Aus dem Scientific American vom 4. November
1865.
Mit Abbildungen auf Tab.
IV.
Davis' kolbenförmiger Dampfschieber.
Der hier zu beschreibende neue Kolbenschieber (kolbenförmige Dampfschieber) hat
bereits bei Locomotiven und bei vielen anderen Land-, sowie
Schiffs-Dampfmaschinen in Amerika Anwendung gefunden.

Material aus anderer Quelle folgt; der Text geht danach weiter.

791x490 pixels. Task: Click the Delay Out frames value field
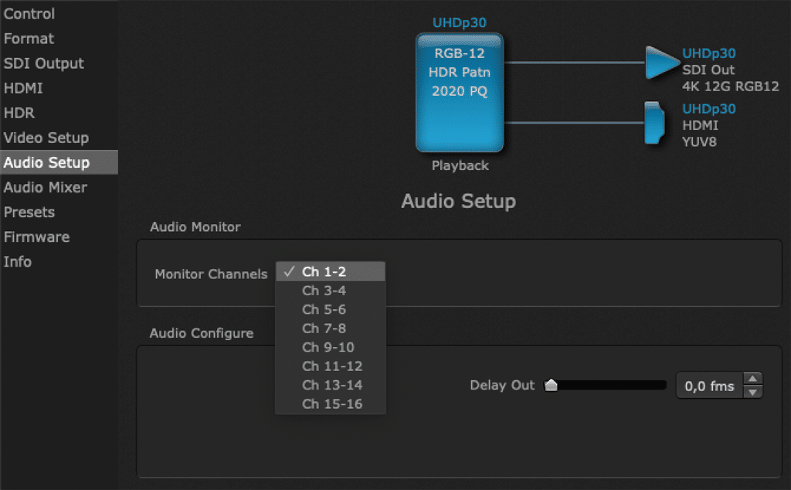click(x=709, y=386)
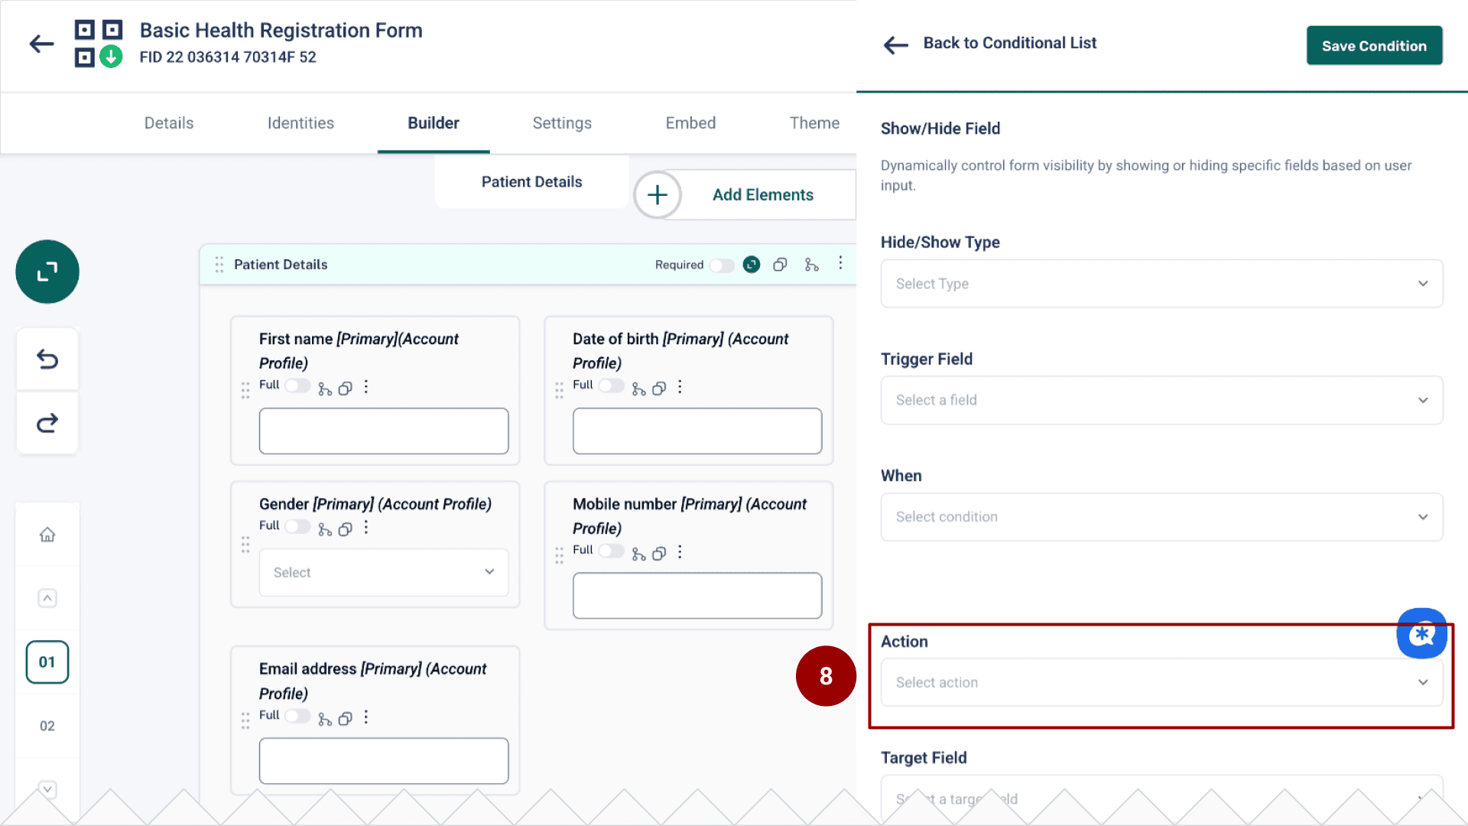Switch to the Theme tab
Viewport: 1468px width, 826px height.
coord(814,122)
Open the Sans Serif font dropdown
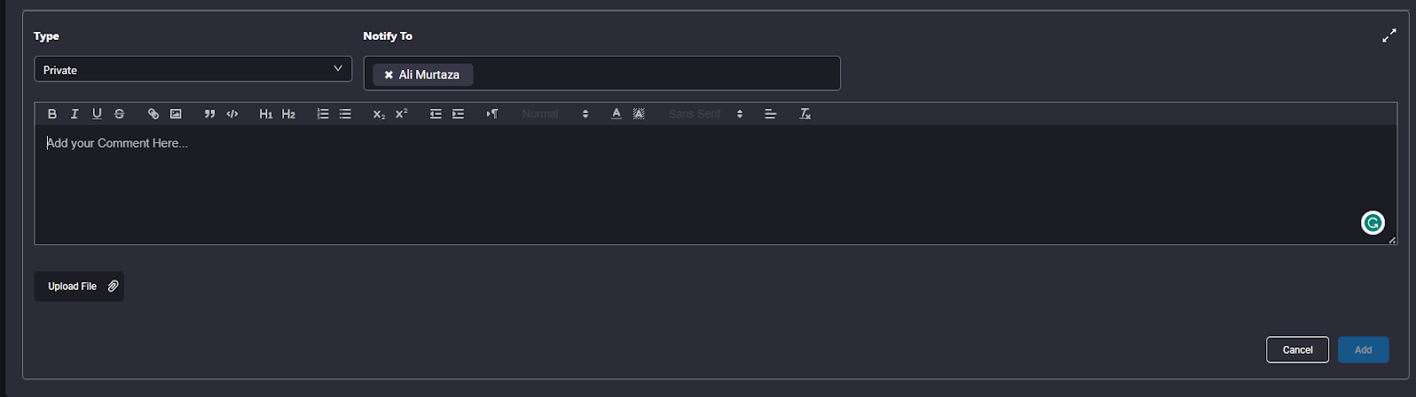Viewport: 1416px width, 397px height. click(x=705, y=114)
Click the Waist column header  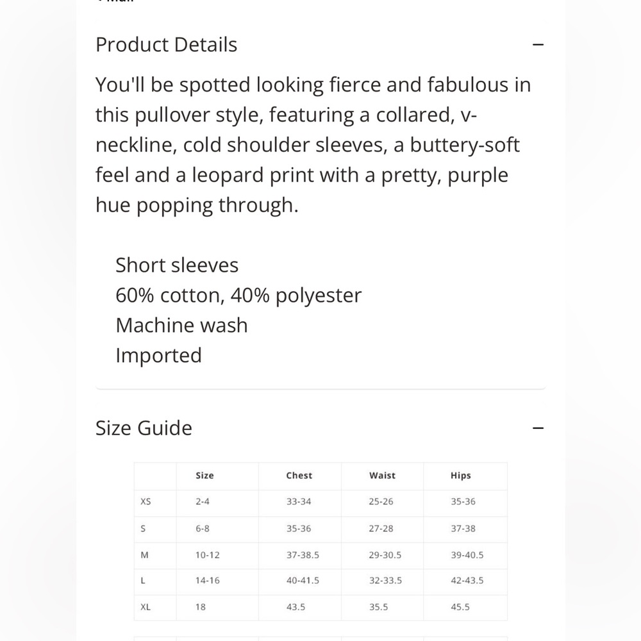382,476
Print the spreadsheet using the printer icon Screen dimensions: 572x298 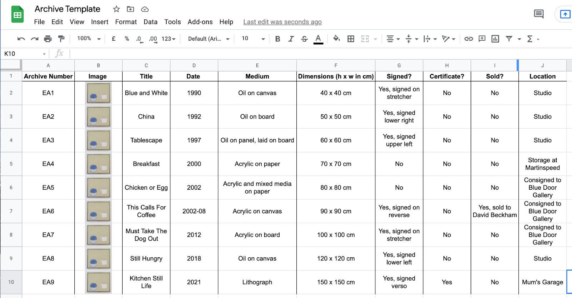pyautogui.click(x=48, y=39)
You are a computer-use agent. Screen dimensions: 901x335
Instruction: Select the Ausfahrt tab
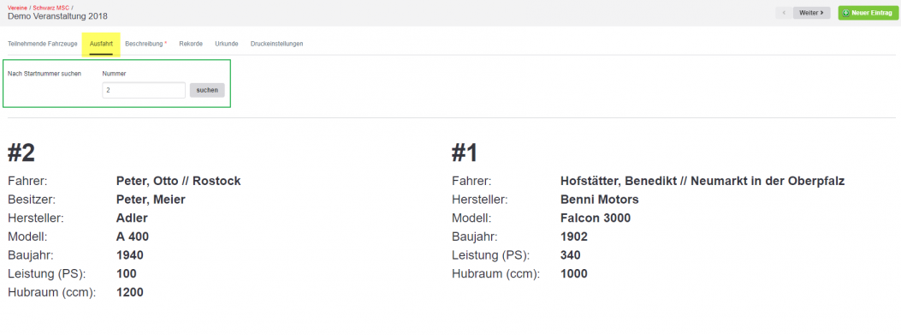[101, 44]
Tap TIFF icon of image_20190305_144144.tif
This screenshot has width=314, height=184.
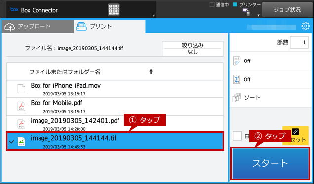(x=21, y=142)
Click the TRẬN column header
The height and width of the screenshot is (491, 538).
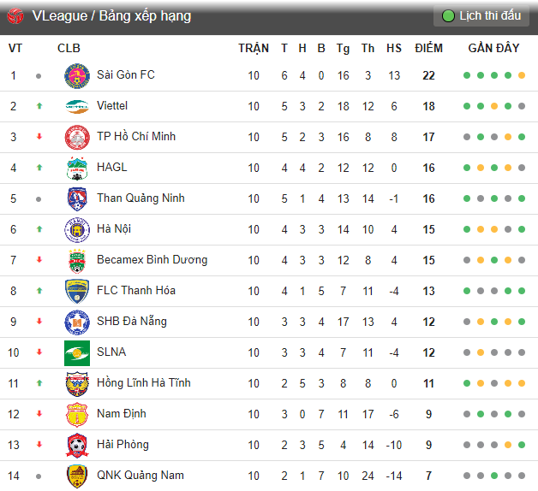pyautogui.click(x=254, y=48)
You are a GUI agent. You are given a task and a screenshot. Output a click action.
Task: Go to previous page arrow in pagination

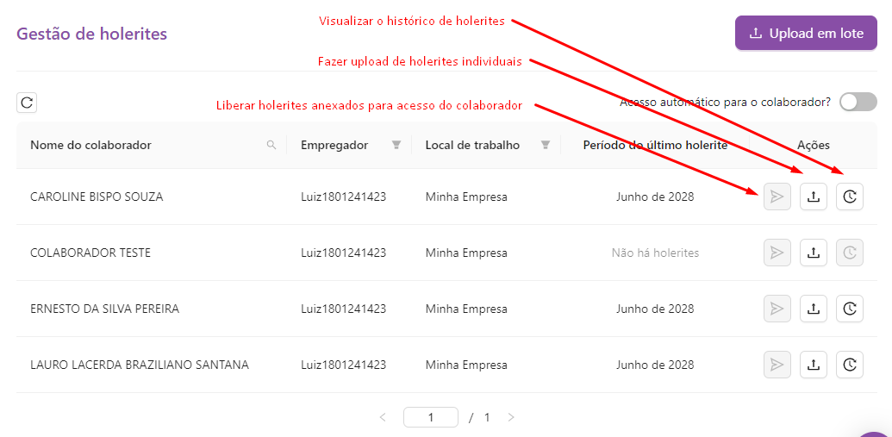pyautogui.click(x=383, y=417)
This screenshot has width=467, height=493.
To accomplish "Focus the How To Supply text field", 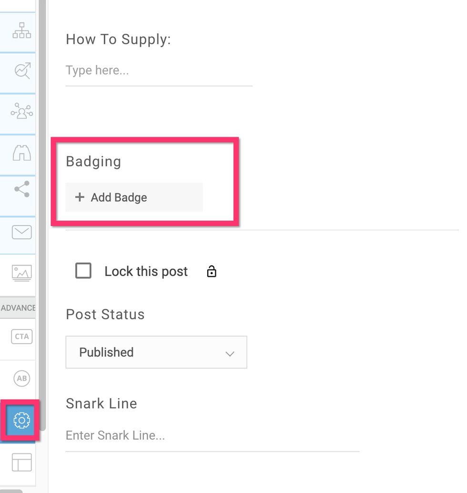I will click(x=159, y=71).
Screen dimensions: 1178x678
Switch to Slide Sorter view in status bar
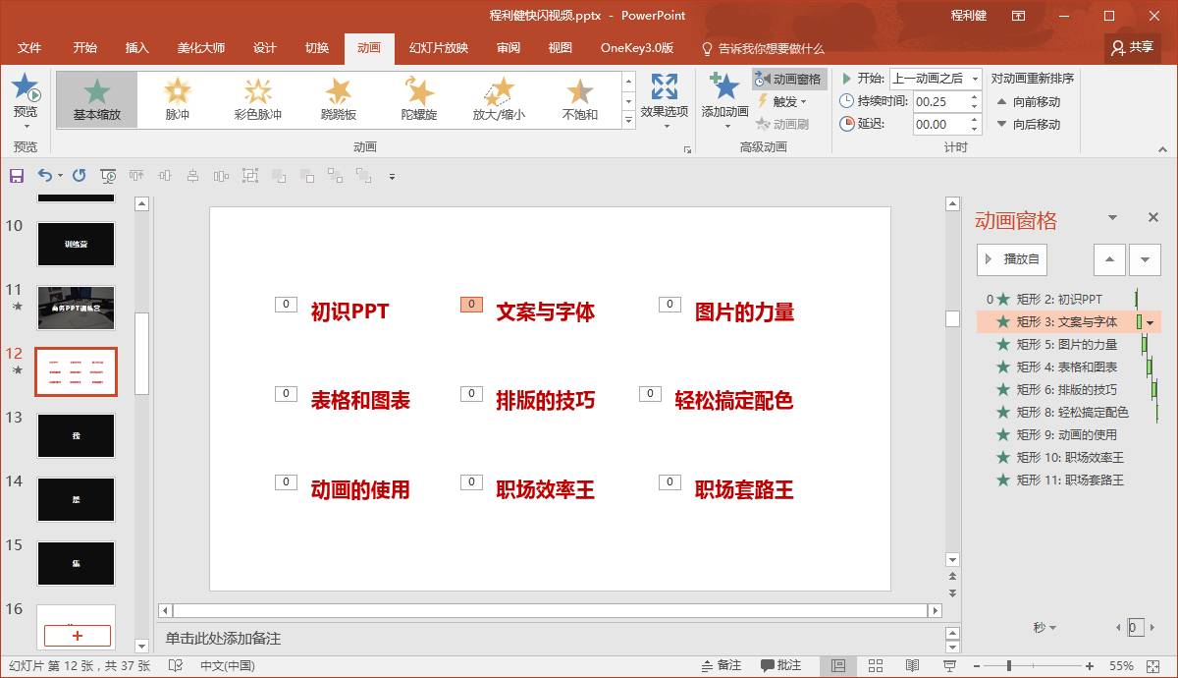876,665
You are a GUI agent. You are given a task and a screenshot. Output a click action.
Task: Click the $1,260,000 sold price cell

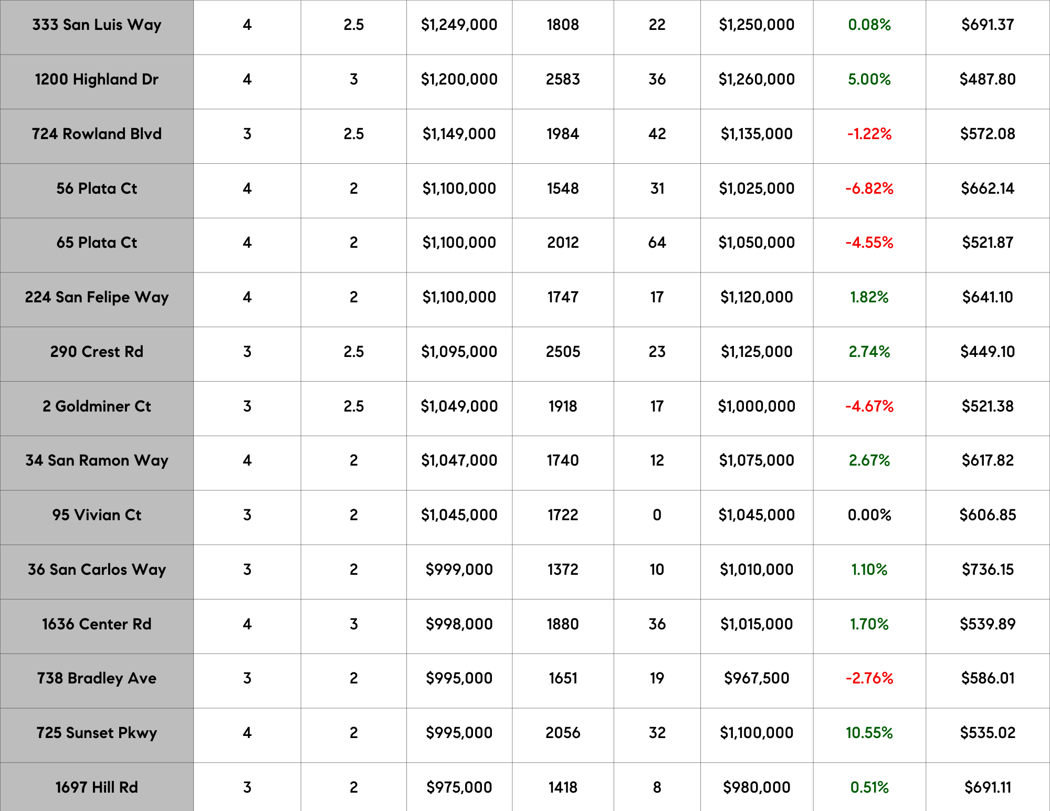click(x=757, y=80)
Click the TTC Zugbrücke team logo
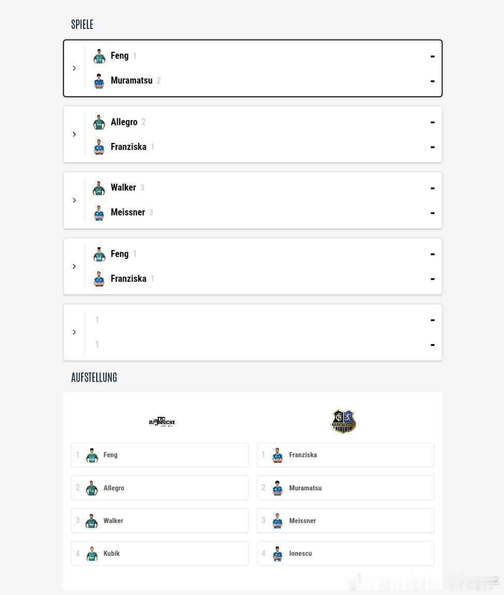Image resolution: width=504 pixels, height=595 pixels. (162, 422)
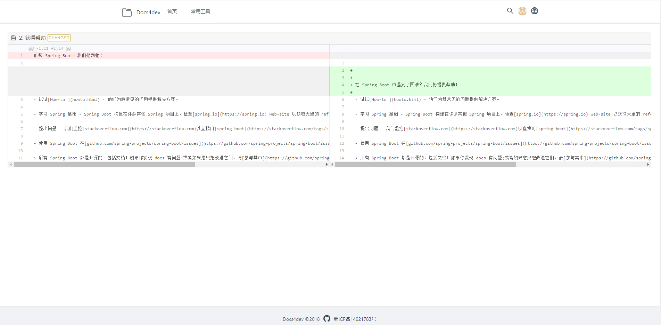The image size is (661, 325).
Task: Open the 常用工具 menu item
Action: pos(200,11)
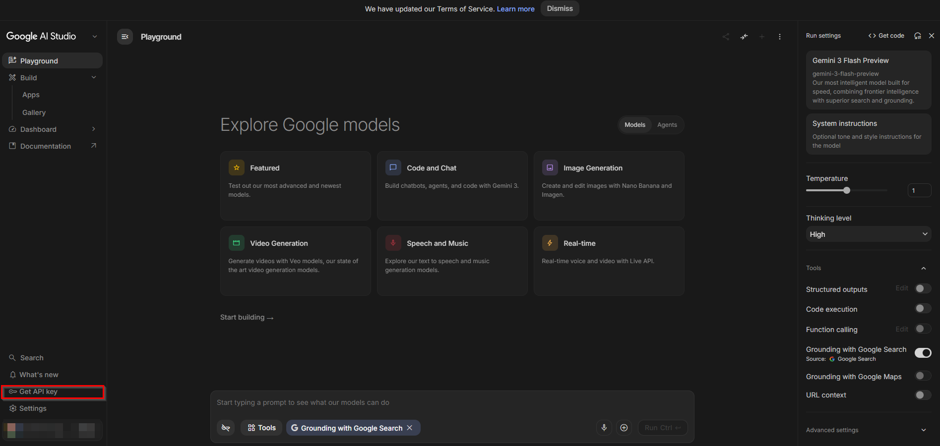Click the key-off icon in prompt bar
Image resolution: width=940 pixels, height=446 pixels.
coord(226,428)
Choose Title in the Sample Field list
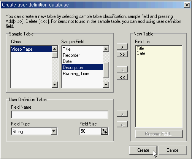192x159 pixels. coord(83,49)
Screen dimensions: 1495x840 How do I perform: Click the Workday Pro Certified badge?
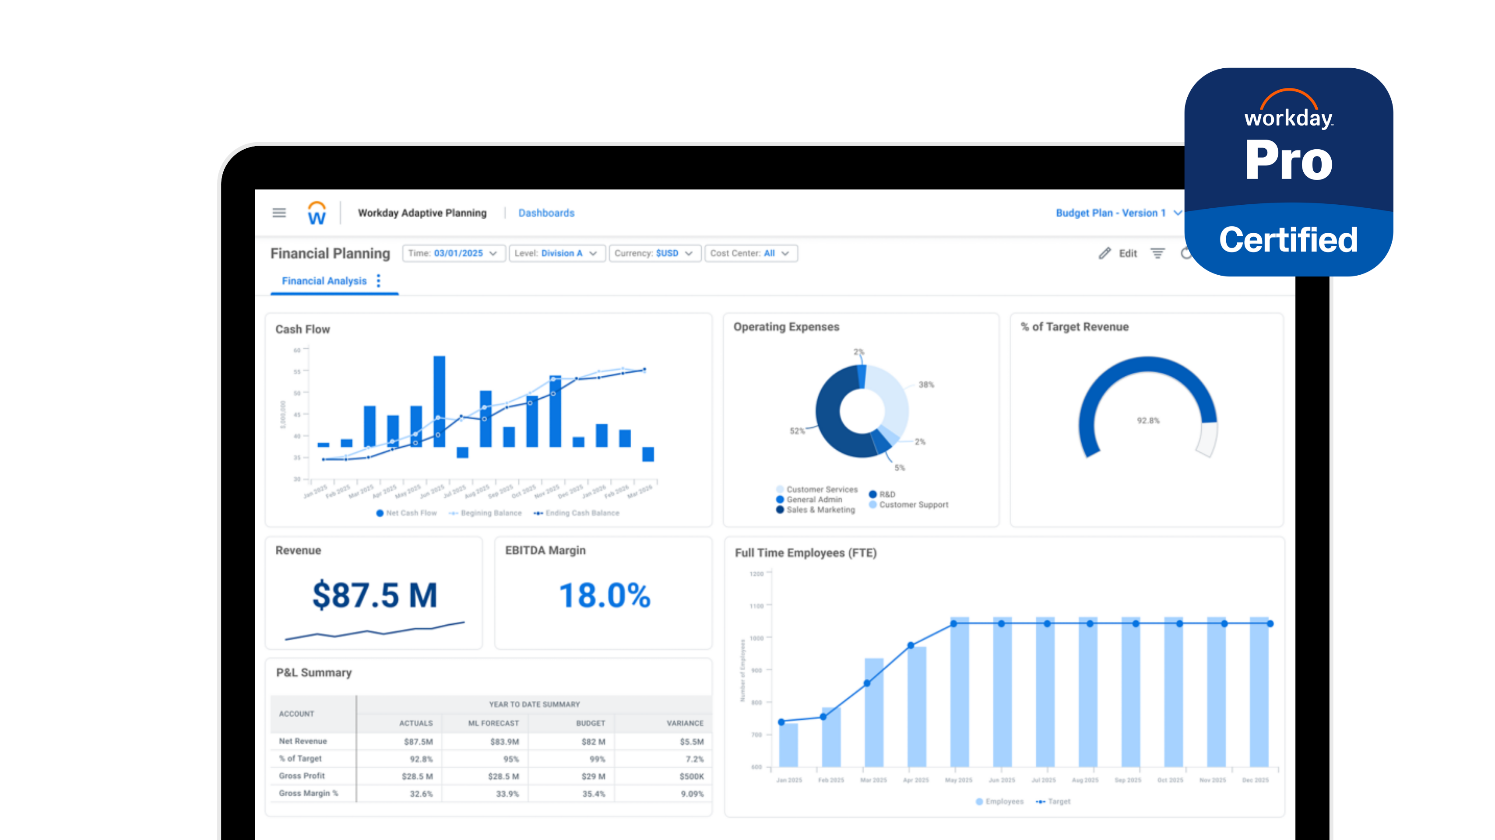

Wer mit den Schiffsmaschinen vertraut ist, weiß recht wohl, eine wie große Kraft zum
Umsteuern bei manchen derselben, namentlich bei den mit dem gewöhnlichen
Dampfschieber versehenen, aufgewendet wird. Viele von den Maschinen der
amerikanischen Kriegsschiffe haben Dampfschieber, für welche, abgesehen davon, daß
sie durch eine Anzahl besonderer Klappen im Gleichgewicht erhalten werden, bei jedem
Cylinder eine Maschine vorhanden ist, die hinreichen würde, um einen Dampfer von
bedeutender Größe in Bewegung zu setzen, die aber einzig und allein zum Umsteuern
dient, was trotz alledem eine schwierige Arbeit bleibt, zu welcher viele Arbeiter
erforderlich sind. Diese Maschinen sind nicht nur theuer im Ankaufe und in der
Unterhaltung, sondern das mit einem Paare solcher Maschinen versehene Schiff ist
auch sehr leicht einem Unfalle ausgesetzt, so daß es kein angenehmes Geschäft ist,
die bei einer Action zur See oder beim Einlaufen in einen Hafen nothwendigen
Bewegungen auszuführen.
Davis behauptet, durch seine Schieber mit ihrem Gehäuse
jede derartige Maschine so vervollkommnen zu können, daß ein einziger Mann das
Schiff ohne die Hülfe von Schleppbooten in jede erforderliche Stellung zu bringen
vermag, und zwar mit keinem größeren Risico als bei den leicht zu regierenden Booten
in der Regel stattfindet; die Maschinen stehen nämlich dann ganz unter der Aufsicht
des Maschinisten, können leicht gehandhabt und augenblicklich umgesteuert werden,
ohne den zum Abschließen des Dampfes erforderlichen Zeitverlust.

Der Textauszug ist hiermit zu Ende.